Which leads to an interesting question: What would happen, Eberstadt wondered, when, "for the first time in history . . . [people] are more or less free to have all the sex and food they want?" Would they pursue both food and sex with equal ardor?

Oddly enough, they don't. Instead, many engage in a sexual free-for-all—but put stringent moral strictures on anything to do with food. A modern young woman might think nothing of living with several different men, and having abortions when she gets pregnant. But she would not dream of eating anything from a factory farm. That would be immoral.

In effect, some people have reversed the "moral poles" of sex and eating, Eberstadt writes. They are engaging in "mindful eating and mindless sex."

Why is this happening? As Eberstadt writes, "It is hard to avoid the conclusion that rules being drawn around food receive some force from the fact that people are uncomfortable with how far the sexual revolution has gone."

"Not knowing what to do about it," she says, "they turn for increasing consolation to mining morality out of what they eat."

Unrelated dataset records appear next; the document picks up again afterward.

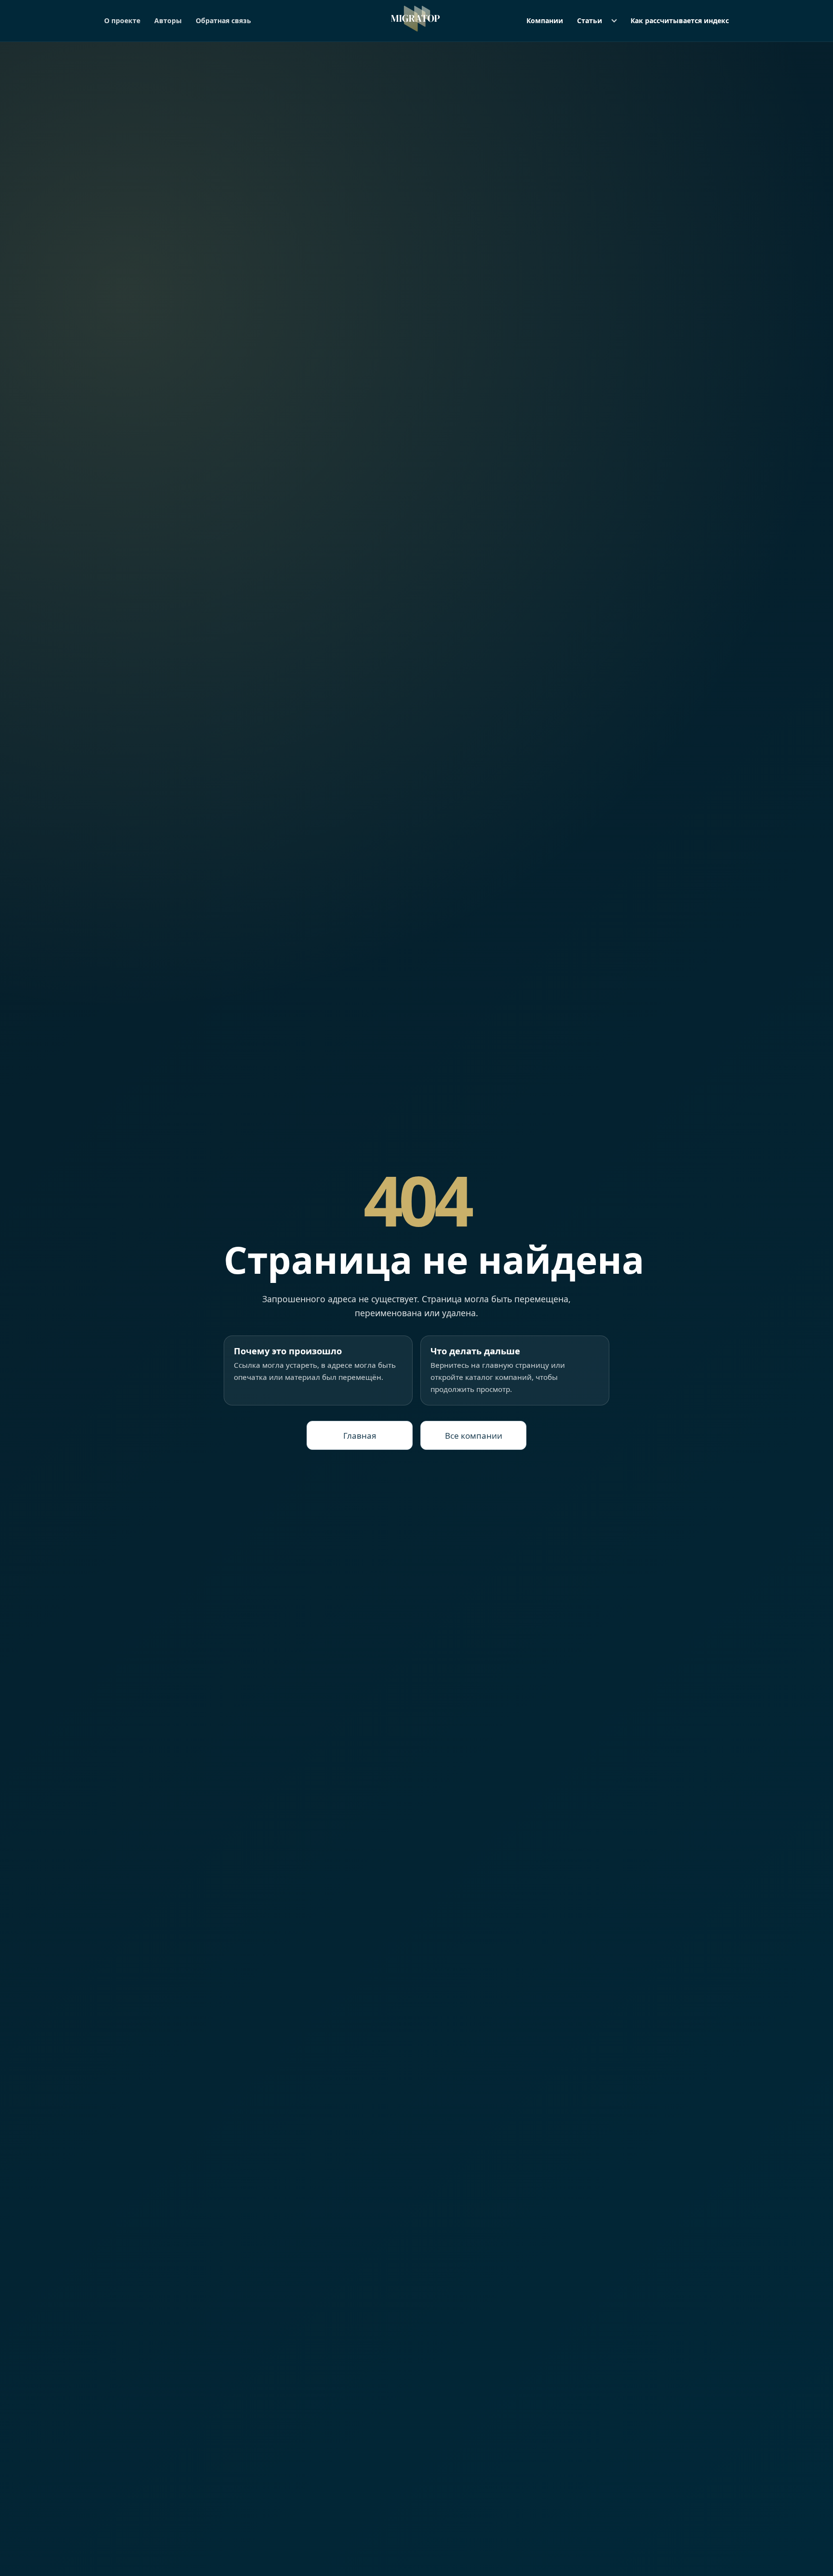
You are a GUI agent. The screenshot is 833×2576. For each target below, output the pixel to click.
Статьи (589, 20)
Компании (544, 20)
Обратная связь (223, 20)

Or, as my former colleague Jim Tonkowich notes, "For all our relativistic talk" about encouraging people to make their own moral choices, "we cannot get away from an inner sense of right and wrong and the desire to codify [it]."

Jim is right. As the apostle Paul put it, God's law is written on our hearts. We can deceive ourselves into believing it doesn't exist, but when we do, we find our God-given sense of morality breaking out in other forms. In this case, in food—though it would be better the other way around.

This is what we ought to lovingly share with our unsaved friends—maybe over dinner—people who may think nothing wrong with living together out of wedlock, but who wouldn't dream of eating mandarin oranges from Spain.